What is expected ->
In the entries below, find the line with "You are a computer-use agent. The width" and the line with "You are a computer-use agent. This". Repeat exactly everything between them, those two lines included, but not the pictures.

Material for this exercise ->
========
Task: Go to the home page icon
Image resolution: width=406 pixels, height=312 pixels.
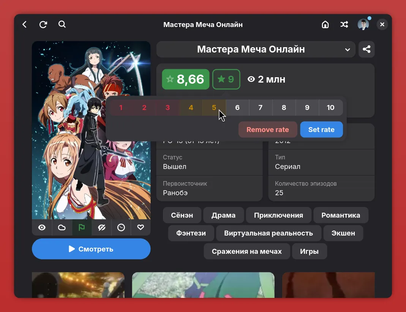Action: (x=325, y=25)
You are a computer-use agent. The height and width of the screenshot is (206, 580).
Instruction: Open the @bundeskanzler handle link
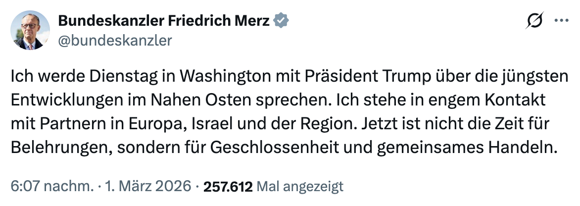point(115,40)
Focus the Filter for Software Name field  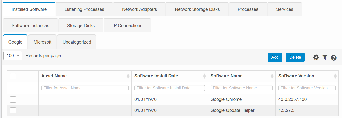pyautogui.click(x=241, y=88)
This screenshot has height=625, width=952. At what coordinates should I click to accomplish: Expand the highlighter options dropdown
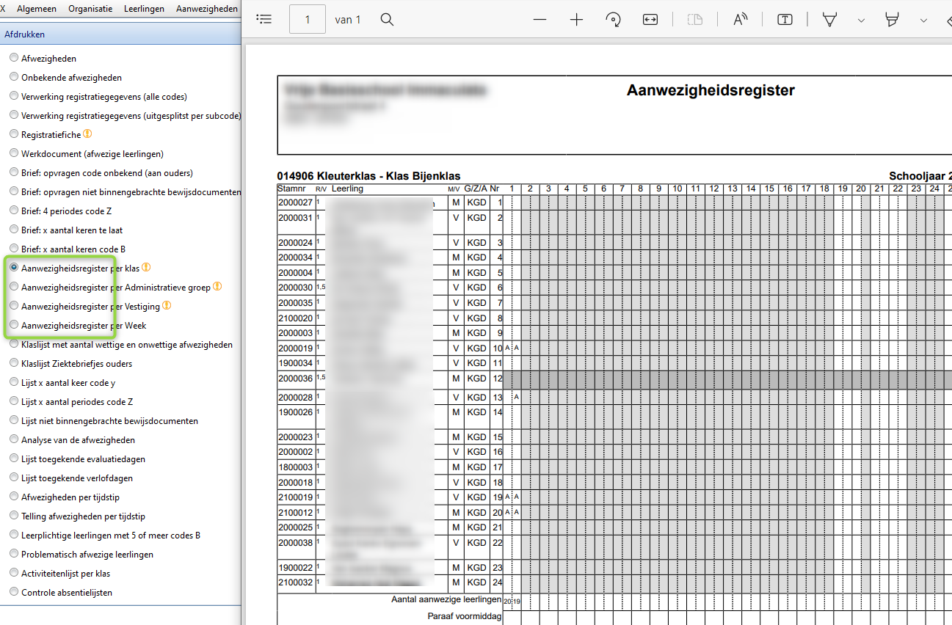(923, 20)
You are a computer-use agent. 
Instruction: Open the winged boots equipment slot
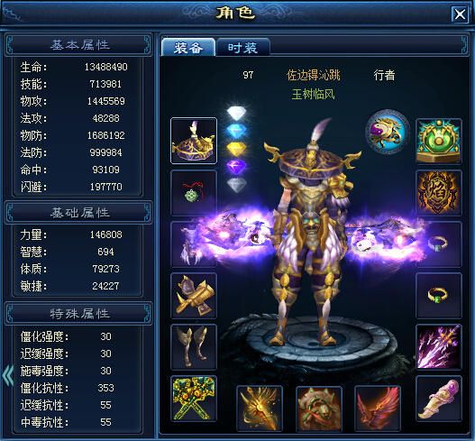[x=194, y=347]
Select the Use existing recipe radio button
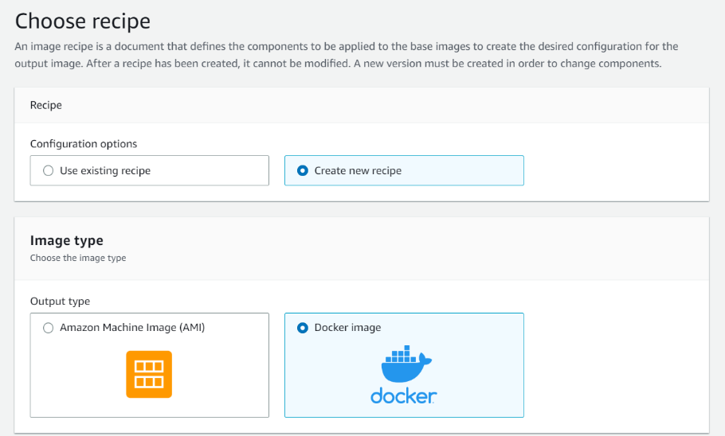 pos(48,170)
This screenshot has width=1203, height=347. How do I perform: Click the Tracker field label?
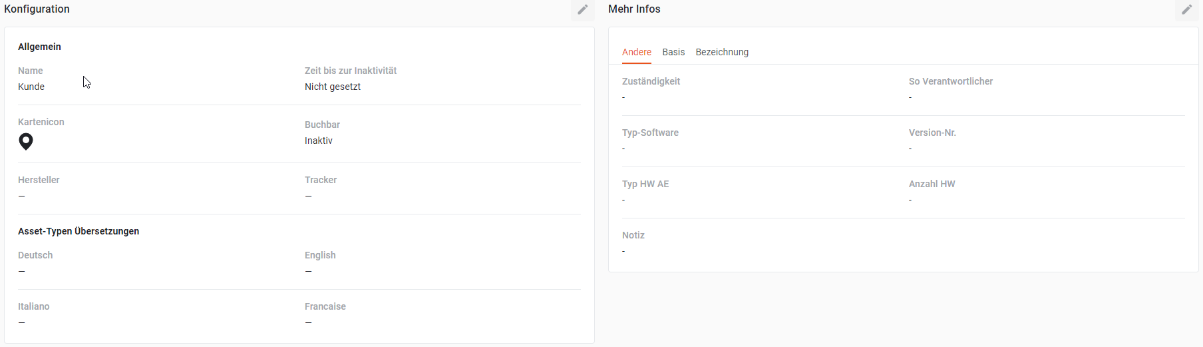pyautogui.click(x=321, y=180)
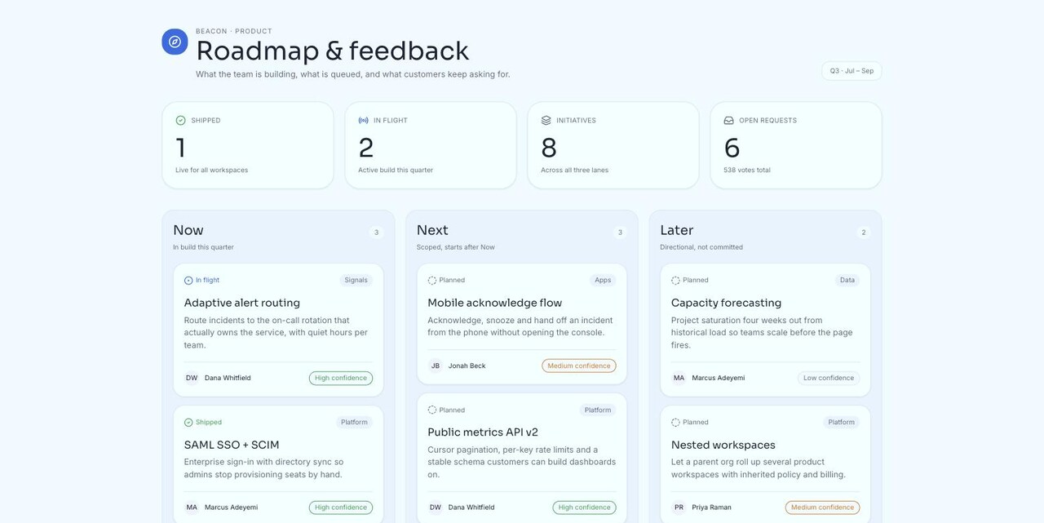Image resolution: width=1044 pixels, height=523 pixels.
Task: Click the Now lane count badge
Action: click(x=376, y=233)
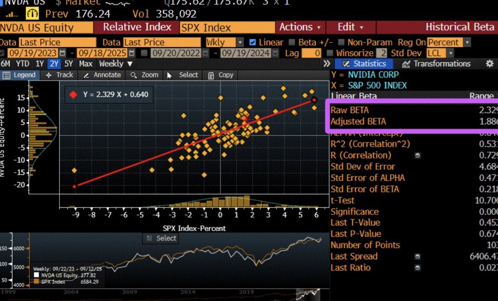Expand the Reg On Percent dropdown
This screenshot has width=498, height=301.
[x=467, y=43]
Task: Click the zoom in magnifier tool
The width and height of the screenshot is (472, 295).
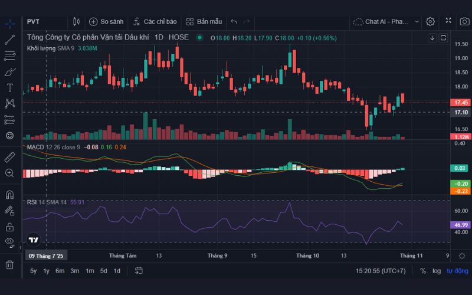Action: [x=9, y=173]
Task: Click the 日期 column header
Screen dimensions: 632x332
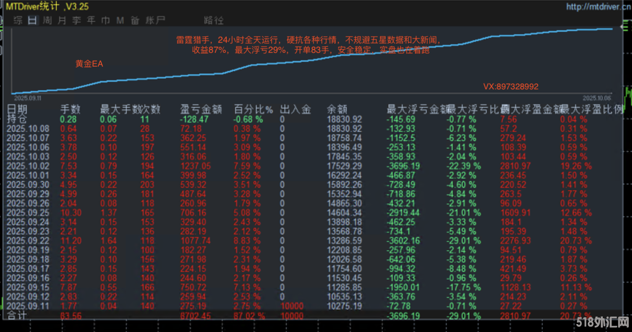Action: [x=17, y=109]
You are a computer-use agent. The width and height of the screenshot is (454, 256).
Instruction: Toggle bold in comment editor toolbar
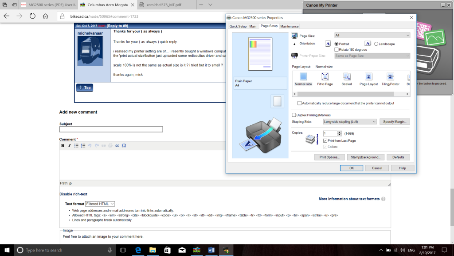(x=63, y=146)
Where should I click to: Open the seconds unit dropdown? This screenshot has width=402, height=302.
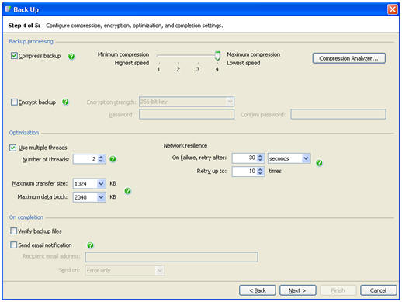tap(306, 158)
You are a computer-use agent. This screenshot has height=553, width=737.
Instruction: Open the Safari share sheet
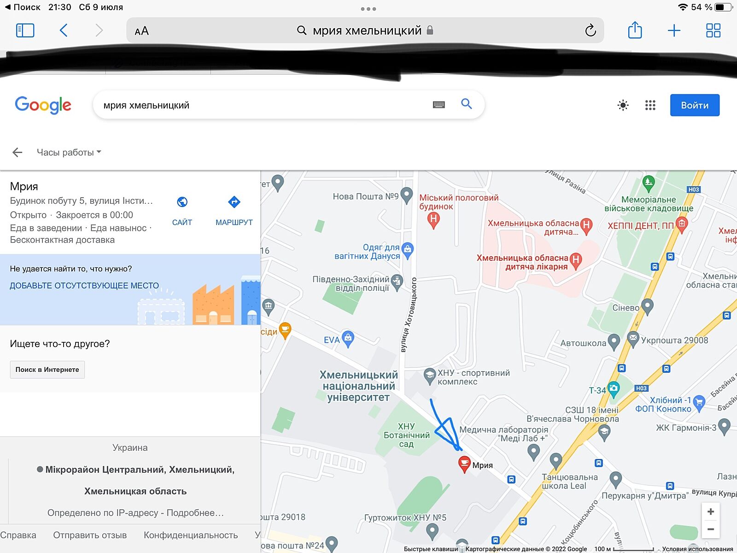(635, 30)
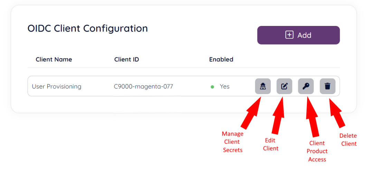
Task: Click the Yes value under Enabled
Action: [225, 87]
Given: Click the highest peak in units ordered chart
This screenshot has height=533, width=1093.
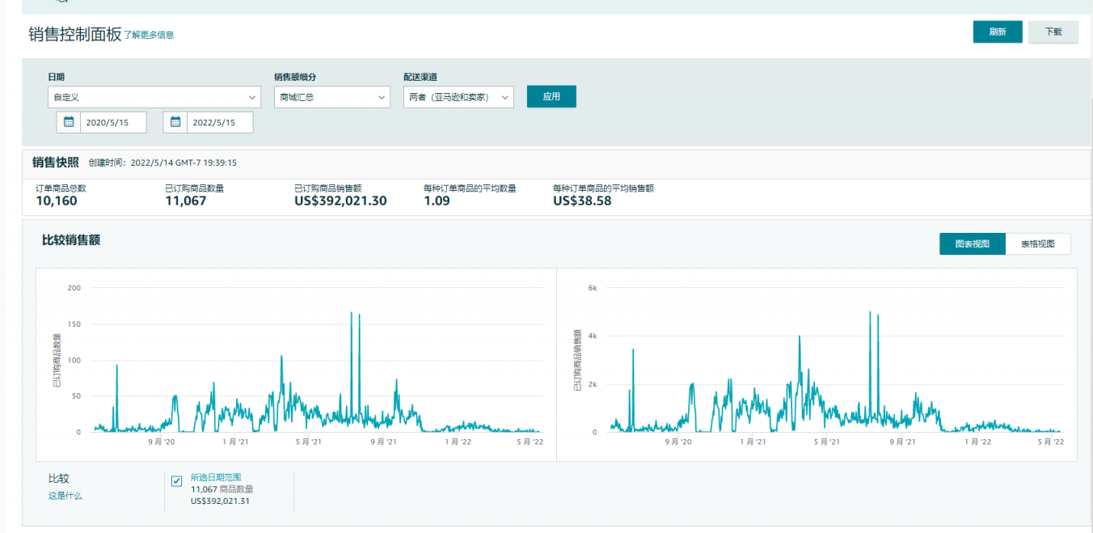Looking at the screenshot, I should (352, 313).
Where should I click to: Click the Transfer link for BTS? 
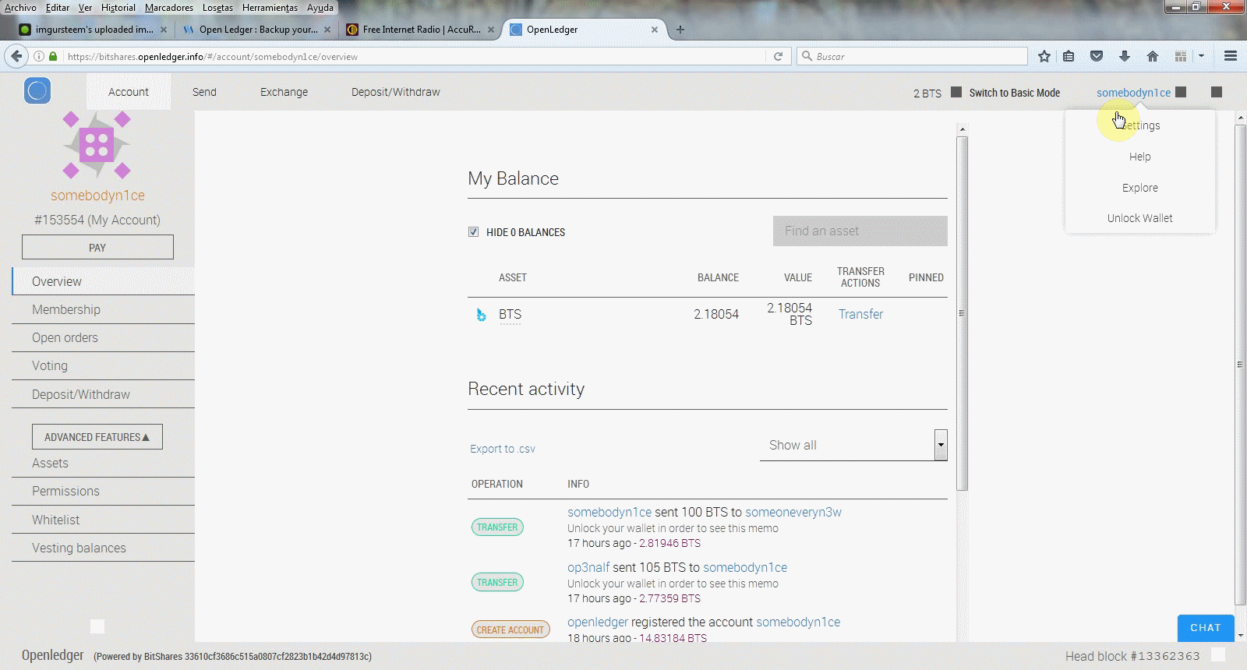click(x=860, y=314)
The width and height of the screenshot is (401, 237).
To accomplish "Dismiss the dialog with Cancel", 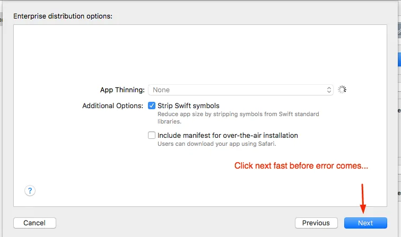I will click(34, 223).
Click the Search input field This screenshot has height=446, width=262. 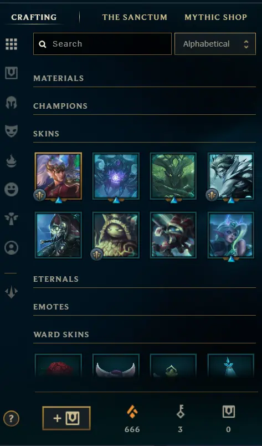[102, 44]
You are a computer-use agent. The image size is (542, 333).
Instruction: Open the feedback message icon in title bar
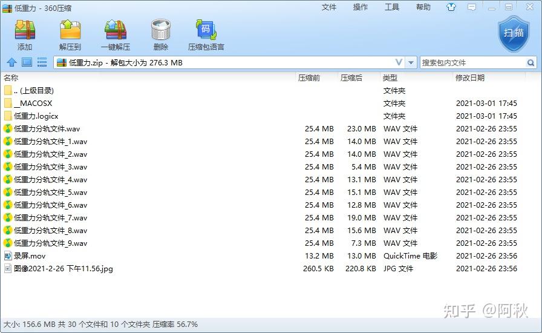[472, 7]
========
Output for this task ->
You are a computer-use agent. The width and height of the screenshot is (454, 256).
Instruction: Toggle bold in comment editor toolbar
(x=63, y=146)
Where should I click to: Open the seconds unit dropdown? This screenshot has width=402, height=302.
tap(306, 158)
You are a computer-use agent. This screenshot has height=553, width=737.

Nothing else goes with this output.